A blatant distortion
Chomsky wars redux
January 5, 2007 5 comments
Happily, the New Year’s festivities have not dulled Oliver Kamm’s entertaining preoccupation with the sayings of Noam Chomsky. In this new post, Kamm pounces on a recent interview in which Chomsky refers to “[James] Baker’s endorsement of the Shamir-Peres rejection of any ‘additional’ Palestinian state in 1989 (Jordan by implication being a Palestinian state), in response to the formal endorsement by the PLO of the international consensus.” Kamm responds:
It is true that Israeli Prime Minister Yitzhak Shamir’s Peace Plan of May 1989 explicitly “oppose[d] the establishment of an additional Palestinian state in the Gaza district and in the area between Israel and Jordan”. The phrase “additional Palestinian state” also, as Chomsky says, implied “additional to Jordan”. It was a popular slogan of the Likud Party at the time that “Jordan is Palestine”, and that view was both historically unwarranted and politically destructive. But James Baker did not “endorse” it; in his own Five-Point Plan of December 1989, this was the fourth point (emphasis added):
The United States understands that the Government of Israel will come to the dialogue on the basis of the Israeli Government’s Initiative. The United States further understands that Palestinians will come to the dialogue prepared to discuss elections and the negotiating process in accordance with Israel’s initiative. The United States understands, therefore, that Palestinians would be free to raise issues that relate to their opinions on how to make elections and the negotiating process succeed.

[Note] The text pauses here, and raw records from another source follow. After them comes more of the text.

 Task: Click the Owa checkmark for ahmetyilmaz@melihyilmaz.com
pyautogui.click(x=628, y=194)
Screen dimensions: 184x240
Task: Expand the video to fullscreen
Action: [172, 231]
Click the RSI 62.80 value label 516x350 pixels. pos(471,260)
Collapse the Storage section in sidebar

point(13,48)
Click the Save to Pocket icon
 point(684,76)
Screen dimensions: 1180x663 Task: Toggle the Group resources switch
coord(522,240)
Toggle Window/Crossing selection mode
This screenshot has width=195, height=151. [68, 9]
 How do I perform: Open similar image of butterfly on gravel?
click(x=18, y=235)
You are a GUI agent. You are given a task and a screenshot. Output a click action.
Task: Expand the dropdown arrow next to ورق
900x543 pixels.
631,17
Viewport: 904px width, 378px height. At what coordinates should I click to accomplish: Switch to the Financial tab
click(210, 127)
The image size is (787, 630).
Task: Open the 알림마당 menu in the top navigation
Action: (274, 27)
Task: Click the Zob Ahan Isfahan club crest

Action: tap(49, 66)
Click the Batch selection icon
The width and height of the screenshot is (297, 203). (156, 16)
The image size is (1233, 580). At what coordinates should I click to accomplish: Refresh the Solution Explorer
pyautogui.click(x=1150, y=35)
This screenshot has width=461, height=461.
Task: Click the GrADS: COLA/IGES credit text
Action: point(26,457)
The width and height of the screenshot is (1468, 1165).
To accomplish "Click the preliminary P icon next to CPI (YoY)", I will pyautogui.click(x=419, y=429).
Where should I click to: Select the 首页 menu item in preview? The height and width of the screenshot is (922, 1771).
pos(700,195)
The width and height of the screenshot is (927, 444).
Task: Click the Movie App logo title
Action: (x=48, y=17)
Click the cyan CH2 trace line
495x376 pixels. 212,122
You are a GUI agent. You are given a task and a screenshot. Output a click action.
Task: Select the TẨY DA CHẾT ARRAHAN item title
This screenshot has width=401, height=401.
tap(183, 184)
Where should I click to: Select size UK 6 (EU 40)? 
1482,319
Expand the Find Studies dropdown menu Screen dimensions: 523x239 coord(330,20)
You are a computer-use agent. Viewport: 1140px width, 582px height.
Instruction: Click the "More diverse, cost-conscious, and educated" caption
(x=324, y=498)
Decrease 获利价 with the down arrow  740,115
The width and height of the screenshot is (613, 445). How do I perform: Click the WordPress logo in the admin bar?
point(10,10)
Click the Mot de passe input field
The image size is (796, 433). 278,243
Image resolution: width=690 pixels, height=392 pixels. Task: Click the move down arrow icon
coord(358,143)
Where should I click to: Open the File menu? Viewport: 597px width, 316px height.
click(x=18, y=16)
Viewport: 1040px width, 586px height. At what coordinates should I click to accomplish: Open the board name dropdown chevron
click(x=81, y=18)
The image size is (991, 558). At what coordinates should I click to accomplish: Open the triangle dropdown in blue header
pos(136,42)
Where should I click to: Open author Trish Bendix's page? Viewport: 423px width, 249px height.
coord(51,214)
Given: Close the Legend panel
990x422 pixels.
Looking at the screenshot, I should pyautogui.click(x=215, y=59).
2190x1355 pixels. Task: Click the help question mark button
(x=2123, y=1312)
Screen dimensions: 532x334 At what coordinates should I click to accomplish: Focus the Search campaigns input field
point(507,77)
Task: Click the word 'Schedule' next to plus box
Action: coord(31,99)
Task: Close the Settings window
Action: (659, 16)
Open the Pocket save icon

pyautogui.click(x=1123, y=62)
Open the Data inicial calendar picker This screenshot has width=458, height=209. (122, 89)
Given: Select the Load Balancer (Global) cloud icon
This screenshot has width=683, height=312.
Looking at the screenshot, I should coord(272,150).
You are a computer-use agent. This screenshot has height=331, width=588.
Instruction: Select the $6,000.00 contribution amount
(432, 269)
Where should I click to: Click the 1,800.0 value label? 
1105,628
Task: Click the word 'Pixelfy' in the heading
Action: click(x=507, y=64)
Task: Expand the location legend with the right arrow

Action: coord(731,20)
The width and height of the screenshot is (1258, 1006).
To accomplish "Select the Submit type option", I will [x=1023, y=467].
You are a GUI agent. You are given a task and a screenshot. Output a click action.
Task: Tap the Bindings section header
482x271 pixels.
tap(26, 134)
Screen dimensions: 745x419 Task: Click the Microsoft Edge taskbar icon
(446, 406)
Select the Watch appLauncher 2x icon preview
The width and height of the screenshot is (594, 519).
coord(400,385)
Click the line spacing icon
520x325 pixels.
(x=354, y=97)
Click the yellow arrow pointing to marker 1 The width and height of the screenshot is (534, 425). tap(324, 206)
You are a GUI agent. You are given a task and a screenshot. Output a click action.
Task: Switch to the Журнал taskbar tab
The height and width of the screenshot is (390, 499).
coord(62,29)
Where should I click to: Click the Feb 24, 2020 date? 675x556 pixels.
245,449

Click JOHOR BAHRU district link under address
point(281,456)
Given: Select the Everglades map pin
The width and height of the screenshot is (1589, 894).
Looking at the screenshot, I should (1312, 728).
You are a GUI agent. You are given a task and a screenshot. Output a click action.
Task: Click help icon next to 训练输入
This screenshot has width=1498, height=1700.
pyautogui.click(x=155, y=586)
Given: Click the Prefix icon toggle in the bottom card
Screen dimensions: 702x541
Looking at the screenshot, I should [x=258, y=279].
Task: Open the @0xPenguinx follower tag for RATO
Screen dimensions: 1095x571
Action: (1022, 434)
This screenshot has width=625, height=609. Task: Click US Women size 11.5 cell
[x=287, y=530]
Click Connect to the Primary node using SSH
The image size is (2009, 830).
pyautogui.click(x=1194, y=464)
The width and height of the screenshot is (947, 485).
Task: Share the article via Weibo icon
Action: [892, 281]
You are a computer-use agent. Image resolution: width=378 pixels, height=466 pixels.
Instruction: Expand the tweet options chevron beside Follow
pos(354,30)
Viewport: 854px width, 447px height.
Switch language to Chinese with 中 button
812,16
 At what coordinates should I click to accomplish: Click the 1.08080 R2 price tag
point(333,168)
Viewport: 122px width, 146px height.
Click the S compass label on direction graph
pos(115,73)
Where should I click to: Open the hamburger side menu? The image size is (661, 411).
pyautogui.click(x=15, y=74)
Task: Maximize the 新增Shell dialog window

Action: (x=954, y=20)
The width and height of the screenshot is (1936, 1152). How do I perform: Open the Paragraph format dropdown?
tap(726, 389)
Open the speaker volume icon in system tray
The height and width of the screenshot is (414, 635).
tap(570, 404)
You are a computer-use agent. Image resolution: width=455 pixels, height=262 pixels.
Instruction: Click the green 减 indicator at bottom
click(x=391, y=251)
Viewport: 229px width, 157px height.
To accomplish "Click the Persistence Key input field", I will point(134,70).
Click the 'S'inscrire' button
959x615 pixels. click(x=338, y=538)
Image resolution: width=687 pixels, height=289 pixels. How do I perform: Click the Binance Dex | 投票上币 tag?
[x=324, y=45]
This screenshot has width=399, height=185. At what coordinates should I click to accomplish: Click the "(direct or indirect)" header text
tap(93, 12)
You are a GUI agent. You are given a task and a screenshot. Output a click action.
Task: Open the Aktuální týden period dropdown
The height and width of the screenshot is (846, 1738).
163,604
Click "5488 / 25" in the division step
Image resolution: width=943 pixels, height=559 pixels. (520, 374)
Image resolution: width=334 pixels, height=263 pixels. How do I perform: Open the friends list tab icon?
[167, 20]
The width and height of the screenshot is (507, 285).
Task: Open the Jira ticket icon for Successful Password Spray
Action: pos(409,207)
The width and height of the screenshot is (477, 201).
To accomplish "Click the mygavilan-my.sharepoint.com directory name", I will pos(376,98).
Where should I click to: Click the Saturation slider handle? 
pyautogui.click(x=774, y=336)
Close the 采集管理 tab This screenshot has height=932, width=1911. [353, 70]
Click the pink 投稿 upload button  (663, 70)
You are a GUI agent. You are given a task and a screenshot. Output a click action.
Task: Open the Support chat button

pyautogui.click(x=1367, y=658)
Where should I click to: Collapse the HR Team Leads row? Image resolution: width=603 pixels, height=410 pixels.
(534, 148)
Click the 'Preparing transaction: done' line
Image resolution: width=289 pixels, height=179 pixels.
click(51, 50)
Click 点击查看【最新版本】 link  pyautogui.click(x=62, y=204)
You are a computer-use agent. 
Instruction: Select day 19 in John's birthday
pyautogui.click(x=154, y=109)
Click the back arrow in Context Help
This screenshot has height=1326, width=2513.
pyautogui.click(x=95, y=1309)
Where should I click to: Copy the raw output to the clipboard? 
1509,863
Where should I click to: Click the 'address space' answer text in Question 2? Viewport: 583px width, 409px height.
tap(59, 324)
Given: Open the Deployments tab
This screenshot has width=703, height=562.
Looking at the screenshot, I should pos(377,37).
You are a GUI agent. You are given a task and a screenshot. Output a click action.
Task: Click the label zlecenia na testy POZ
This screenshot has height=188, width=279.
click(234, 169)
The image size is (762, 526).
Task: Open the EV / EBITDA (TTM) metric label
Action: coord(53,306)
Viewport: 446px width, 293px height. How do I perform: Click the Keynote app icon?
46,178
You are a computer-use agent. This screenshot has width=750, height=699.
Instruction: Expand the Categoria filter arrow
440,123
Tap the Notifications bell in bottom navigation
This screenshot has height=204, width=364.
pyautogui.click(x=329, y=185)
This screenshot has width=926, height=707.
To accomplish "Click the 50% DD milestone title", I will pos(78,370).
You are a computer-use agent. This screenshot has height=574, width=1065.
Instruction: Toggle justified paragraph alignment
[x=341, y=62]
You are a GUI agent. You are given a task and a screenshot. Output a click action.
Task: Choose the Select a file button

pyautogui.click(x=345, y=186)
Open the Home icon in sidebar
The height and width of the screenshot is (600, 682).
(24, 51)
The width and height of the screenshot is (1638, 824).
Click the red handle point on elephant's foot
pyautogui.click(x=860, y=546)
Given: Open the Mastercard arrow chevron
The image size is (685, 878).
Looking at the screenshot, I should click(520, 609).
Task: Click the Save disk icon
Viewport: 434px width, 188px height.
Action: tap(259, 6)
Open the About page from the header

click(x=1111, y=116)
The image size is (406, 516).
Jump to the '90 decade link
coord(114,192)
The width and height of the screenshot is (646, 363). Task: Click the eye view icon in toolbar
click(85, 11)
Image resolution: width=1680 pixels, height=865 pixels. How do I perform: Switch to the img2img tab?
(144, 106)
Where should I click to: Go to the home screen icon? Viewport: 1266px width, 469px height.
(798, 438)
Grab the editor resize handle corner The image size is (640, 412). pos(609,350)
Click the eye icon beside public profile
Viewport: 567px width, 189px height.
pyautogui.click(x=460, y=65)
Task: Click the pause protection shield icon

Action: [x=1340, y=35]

So what Chomsky presents as an endorsement of Israel’s negotiating position was in fact merely an acknowledgement of what Israel’s negotiating position was, coupled with a wish that negotiations with the Palestinians proceed. Baker’s plan explicitly stated that those negotiations would include issues that the Palestinians regarded as essential to successful negotiations. Chomsky’s account of US policy is a blatant distortion.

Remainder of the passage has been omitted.